He was born in Methven in Perthshire in 1763. He studied divinity at the University of St Andrews, and was licensed to preach by the Church of Scotland in 1789.

Awaiting a patron, he spent some time as the schoolteacher at Trinity Gask, a small village west of Perth. Not until February 1798 did he obtain a post as an assistant minister, rising to minister in October, at Penicuik south of Edinburgh. He then moved in quick succession to Kilmarnock (1800) and then to Second charge of St Andrew's Church on George Street in Edinburgh (1801). In Edinburgh he also served as Chaplain to the 1st Battalion Edinburgh Volunteers.

In 1808 he left the ministry to become Professor of Logic and Metaphysics at the University of Edinburgh. At that time he lived at 104 Princes Street. In 1811 he was elected a Fellow of the Royal Society of Edinburgh. His proposers were Dr John Barclay, Thomas Charles Hope, and Rev Andrew Brown. The University of Edinburgh awarded him an honorary doctorate (DD) in 1813.

From 1802 he was Junior Clerk of the General Assembly and in 1814 he was elected Moderator. He was awarded an honorary Doctor of Divinity (DD) by Edinburgh University in 1813. He was appointed Honorary Chaplain (Pontifex Maximus) of the Harveian Society of Edinburgh and remanned in the role until 1832.

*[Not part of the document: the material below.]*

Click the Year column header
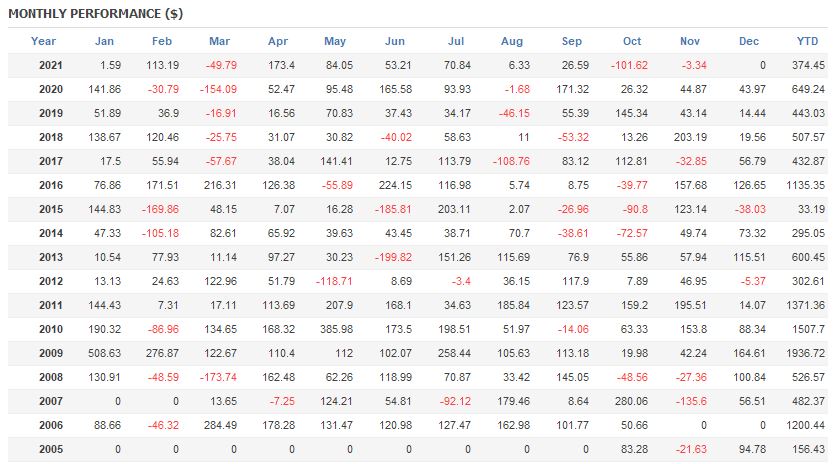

He retired in 1836 and died at home on 10 January 1844, at 28 Broughton Place in east Edinburgh. He is buried in New Calton Burial Ground.

==Family==

In 1811 he married Margaret Pearson (d.1840) daughter of William Pearson of Kippenross. They had two daughters: Jane Frances Ritchie (1812-1838), Margaret AnnRitchie (1814-1826).